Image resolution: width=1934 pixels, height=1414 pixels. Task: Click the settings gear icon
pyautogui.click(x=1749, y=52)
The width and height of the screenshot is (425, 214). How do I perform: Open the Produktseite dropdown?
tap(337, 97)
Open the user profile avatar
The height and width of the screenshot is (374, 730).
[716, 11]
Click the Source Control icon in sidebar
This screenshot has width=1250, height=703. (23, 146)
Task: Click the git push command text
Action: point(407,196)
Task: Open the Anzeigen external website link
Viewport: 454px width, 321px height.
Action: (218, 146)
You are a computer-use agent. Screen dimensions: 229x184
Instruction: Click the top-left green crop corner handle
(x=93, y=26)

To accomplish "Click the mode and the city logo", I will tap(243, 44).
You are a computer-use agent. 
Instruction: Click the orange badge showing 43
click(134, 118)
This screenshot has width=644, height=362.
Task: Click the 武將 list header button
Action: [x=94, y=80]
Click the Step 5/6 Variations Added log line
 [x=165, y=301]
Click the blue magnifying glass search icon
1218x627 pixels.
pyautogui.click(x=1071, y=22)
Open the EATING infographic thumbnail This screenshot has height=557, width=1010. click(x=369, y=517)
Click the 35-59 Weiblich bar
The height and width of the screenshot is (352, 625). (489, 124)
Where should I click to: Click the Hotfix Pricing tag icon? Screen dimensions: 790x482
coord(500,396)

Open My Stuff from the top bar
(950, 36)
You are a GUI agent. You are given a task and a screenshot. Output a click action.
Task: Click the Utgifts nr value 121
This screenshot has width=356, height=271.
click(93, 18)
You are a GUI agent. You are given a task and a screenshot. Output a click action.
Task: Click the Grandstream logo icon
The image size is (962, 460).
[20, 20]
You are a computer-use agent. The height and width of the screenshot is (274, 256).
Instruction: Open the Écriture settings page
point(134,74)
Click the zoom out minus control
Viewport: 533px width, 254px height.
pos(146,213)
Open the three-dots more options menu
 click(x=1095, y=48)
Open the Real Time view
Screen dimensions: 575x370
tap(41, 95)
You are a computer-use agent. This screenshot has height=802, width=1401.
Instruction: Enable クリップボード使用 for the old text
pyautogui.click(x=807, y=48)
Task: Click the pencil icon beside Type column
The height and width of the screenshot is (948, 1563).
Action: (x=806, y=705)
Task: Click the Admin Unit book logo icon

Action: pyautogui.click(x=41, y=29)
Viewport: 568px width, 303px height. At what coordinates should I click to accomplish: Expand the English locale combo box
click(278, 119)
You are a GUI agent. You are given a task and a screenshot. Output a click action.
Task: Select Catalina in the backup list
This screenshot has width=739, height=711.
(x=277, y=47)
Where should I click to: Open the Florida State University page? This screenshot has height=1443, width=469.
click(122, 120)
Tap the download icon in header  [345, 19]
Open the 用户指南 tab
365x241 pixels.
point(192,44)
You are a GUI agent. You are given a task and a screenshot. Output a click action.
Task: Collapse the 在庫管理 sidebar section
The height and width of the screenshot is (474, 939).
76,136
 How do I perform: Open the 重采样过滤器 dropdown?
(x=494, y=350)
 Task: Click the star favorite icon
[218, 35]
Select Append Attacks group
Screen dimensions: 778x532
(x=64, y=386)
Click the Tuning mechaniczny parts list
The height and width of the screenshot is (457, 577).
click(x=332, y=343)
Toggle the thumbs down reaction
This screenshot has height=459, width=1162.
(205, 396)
□ □ □ □
**DIRECTIONS FOR THIS TASK**
What is needed is an exact copy of every entry above.

**ANSWER BELOW**
Image resolution: width=1934 pixels, height=1414 pixels. Task: Click the settings gear icon
pyautogui.click(x=1749, y=52)
The width and height of the screenshot is (425, 214). How do I perform: Open the Produktseite dropdown?
tap(337, 97)
Open the user profile avatar
The height and width of the screenshot is (374, 730).
[716, 11]
Click the Source Control icon in sidebar
This screenshot has width=1250, height=703. (23, 146)
Task: Click the git push command text
Action: point(407,196)
Task: Open the Anzeigen external website link
Viewport: 454px width, 321px height.
Action: (218, 146)
You are a computer-use agent. Screen dimensions: 229x184
Instruction: Click the top-left green crop corner handle
(x=93, y=26)

To accomplish "Click the mode and the city logo", I will tap(243, 44).
You are a computer-use agent. 
Instruction: Click the orange badge showing 43
click(134, 118)
This screenshot has width=644, height=362.
Task: Click the 武將 list header button
Action: [x=94, y=80]
Click the Step 5/6 Variations Added log line
 [x=165, y=301]
Click the blue magnifying glass search icon
1218x627 pixels.
pyautogui.click(x=1071, y=22)
Open the EATING infographic thumbnail This screenshot has height=557, width=1010. click(x=369, y=517)
Click the 35-59 Weiblich bar
The height and width of the screenshot is (352, 625). (489, 124)
Where should I click to: Click the Hotfix Pricing tag icon? Screen dimensions: 790x482
coord(500,396)

Open My Stuff from the top bar
(950, 36)
You are a GUI agent. You are given a task and a screenshot. Output a click action.
Task: Click the Utgifts nr value 121
This screenshot has width=356, height=271.
click(93, 18)
You are a GUI agent. You are given a task and a screenshot. Output a click action.
Task: Click the Grandstream logo icon
The image size is (962, 460).
[20, 20]
You are a computer-use agent. The height and width of the screenshot is (274, 256).
Instruction: Open the Écriture settings page
point(134,74)
Click the zoom out minus control
Viewport: 533px width, 254px height.
pos(146,213)
Open the three-dots more options menu
 click(x=1095, y=48)
Open the Real Time view
Screen dimensions: 575x370
tap(41, 95)
You are a computer-use agent. This screenshot has height=802, width=1401.
Instruction: Enable クリップボード使用 for the old text
pyautogui.click(x=807, y=48)
Task: Click the pencil icon beside Type column
The height and width of the screenshot is (948, 1563).
Action: (x=806, y=705)
Task: Click the Admin Unit book logo icon

Action: pyautogui.click(x=41, y=29)
Viewport: 568px width, 303px height. At what coordinates should I click to accomplish: Expand the English locale combo box
click(278, 119)
You are a GUI agent. You are given a task and a screenshot. Output a click action.
Task: Select Catalina in the backup list
This screenshot has width=739, height=711.
(x=277, y=47)
Where should I click to: Open the Florida State University page? This screenshot has height=1443, width=469.
click(122, 120)
Tap the download icon in header  [345, 19]
Open the 用户指南 tab
365x241 pixels.
point(192,44)
You are a GUI agent. You are given a task and a screenshot. Output a click action.
Task: Collapse the 在庫管理 sidebar section
The height and width of the screenshot is (474, 939).
76,136
 How do I perform: Open the 重采样过滤器 dropdown?
(x=494, y=350)
 Task: Click the star favorite icon
[218, 35]
Select Append Attacks group
Screen dimensions: 778x532
(x=64, y=386)
Click the Tuning mechaniczny parts list
The height and width of the screenshot is (457, 577).
click(x=332, y=343)
Toggle the thumbs down reaction
This screenshot has height=459, width=1162.
(205, 396)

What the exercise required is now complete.